The implied storyline of lost souls, of travellers looking for answers, is exactly why this game must have its pastoral, peaceful elements. The conceit of the game and what it’s trying to convey would only be hindered by distractions like outside conflict. This isn’t to say there will be absolutely none as the characters travel, but each destination must be more about what the players learn about the characters (and perhaps what the characters learn about themselves). There is no forced failure in this game because it isn’t the point. Whatever the outcome, you may end up closer to or further from home. But it won’t be because some dice told you.

The intent of Wanderhome is, at least on a fictional level, the same as the intent of any journey one might take to ‘find themselves’. The first thing I thought of when envisioning a rotating cast of characters on a long journey was thru-hiking a long route like the Appalachian Trail. Everyone’s reasons for doing it are their own, and while your journey might be shared the whole way with choice companions there will also be those you venture with for only a brief time. At the end, the hope is that you understand yourself better than you did when you started off.


Wanderhome is more different from other RPGs than even it lets on at the beginning.
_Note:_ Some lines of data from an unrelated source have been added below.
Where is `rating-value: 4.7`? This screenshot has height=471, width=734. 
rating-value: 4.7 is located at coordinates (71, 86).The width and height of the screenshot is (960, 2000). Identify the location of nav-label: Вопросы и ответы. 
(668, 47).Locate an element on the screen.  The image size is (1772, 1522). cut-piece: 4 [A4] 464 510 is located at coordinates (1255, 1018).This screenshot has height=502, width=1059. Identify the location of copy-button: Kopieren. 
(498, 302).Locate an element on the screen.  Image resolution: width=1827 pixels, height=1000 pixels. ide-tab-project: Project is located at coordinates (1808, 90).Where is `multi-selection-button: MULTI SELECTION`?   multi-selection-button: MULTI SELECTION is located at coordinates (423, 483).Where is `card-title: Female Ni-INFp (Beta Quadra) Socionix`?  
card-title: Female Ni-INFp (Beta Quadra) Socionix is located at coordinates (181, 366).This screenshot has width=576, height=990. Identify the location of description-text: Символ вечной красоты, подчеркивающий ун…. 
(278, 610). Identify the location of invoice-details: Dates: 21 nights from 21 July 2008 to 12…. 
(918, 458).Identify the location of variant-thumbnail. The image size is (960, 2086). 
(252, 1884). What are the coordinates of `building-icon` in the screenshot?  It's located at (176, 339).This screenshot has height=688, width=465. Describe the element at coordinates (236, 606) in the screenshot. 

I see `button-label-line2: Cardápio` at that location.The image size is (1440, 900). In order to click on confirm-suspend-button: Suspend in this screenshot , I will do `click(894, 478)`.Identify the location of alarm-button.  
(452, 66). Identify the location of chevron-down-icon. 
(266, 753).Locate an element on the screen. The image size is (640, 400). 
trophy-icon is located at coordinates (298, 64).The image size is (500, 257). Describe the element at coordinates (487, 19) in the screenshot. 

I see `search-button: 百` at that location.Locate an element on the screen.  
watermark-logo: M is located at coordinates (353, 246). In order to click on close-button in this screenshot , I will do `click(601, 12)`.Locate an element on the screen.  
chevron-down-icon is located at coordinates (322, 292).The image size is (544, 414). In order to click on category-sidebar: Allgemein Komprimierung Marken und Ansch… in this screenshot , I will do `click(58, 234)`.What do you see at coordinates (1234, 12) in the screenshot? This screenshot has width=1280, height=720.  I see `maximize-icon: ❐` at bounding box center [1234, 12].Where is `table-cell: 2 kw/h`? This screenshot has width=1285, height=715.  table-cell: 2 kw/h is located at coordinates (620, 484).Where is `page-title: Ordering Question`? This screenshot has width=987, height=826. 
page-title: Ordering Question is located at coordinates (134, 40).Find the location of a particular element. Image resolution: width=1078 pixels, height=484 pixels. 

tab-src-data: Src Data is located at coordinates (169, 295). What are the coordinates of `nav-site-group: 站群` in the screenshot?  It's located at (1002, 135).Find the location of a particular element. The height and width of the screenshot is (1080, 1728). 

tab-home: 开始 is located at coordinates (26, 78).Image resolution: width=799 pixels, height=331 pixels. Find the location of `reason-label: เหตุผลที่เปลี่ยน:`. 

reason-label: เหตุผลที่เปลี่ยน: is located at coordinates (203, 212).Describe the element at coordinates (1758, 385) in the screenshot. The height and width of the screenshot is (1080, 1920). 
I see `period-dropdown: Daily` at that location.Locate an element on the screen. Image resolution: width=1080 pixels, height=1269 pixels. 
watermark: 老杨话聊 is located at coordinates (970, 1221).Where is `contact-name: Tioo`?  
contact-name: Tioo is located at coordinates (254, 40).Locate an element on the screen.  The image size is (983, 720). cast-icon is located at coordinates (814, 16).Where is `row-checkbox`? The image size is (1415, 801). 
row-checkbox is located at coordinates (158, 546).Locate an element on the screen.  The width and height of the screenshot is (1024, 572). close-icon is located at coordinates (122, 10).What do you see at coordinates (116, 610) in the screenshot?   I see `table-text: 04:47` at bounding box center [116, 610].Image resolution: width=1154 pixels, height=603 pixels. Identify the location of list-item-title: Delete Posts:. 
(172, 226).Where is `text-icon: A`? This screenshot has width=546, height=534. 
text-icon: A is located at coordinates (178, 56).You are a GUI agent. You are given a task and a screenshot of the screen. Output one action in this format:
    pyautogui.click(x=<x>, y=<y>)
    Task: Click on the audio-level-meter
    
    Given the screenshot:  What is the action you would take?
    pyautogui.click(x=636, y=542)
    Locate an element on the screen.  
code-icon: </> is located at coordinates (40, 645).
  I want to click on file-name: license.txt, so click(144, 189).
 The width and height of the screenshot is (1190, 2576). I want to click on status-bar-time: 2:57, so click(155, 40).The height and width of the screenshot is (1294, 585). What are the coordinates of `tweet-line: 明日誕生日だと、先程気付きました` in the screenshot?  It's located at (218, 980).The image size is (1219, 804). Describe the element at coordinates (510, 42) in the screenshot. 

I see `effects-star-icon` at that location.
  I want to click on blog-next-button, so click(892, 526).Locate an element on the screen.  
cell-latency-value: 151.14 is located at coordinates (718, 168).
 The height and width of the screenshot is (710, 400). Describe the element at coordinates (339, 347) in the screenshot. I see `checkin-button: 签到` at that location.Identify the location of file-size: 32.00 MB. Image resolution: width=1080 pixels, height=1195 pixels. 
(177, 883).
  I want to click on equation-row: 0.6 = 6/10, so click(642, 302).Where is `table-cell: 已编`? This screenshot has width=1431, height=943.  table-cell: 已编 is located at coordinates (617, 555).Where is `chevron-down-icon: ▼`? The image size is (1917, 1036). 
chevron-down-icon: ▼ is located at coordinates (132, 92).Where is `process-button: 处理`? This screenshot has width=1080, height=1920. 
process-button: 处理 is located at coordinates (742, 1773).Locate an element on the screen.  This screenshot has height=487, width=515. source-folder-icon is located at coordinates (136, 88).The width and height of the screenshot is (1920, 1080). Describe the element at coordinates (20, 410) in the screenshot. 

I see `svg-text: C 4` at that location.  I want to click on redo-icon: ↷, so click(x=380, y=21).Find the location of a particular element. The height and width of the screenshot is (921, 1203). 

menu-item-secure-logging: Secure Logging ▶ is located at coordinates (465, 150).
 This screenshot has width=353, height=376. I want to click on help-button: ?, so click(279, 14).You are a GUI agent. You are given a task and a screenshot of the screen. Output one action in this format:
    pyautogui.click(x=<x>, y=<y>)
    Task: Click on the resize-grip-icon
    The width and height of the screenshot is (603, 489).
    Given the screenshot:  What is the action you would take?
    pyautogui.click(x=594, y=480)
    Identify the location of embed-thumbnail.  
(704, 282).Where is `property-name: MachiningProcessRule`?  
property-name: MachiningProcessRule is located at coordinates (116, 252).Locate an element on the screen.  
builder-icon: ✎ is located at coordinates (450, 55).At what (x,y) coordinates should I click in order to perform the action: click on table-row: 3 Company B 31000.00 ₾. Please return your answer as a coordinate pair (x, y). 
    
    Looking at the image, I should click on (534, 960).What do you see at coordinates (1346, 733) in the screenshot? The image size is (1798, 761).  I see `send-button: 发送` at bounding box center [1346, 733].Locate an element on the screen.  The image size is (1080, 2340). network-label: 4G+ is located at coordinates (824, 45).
At the same time, the point is in the title. The long journey home is a very different thematic conceit than a hero’s journey, but has the same potential richness for its participants. My experience from starting to play this game is that some will take to it easily and immediately, while others will be a bit more confused (it was me, I was a bit more confused). To the perplexed: first understand that all the conflict and motivation is contained within the character playbook, you should not be waiting for a call to action. Then, dive in and dive in hard; the game makes the most sense and is the richest when you’re willing to make deeply lost and broken characters. While I know the game can in theory be either light or heavy, it rewards those willing to carry its heaviness. In the end, Wanderhome is not going to appeal to all gamers. But if you’ve ever claimed ‘character development’ is something you like about RPGs, then you should probably try Wanderhome. It is, arguably, distilled character development.

Wanderhome is available both on DriveThruRPG and at itch.io.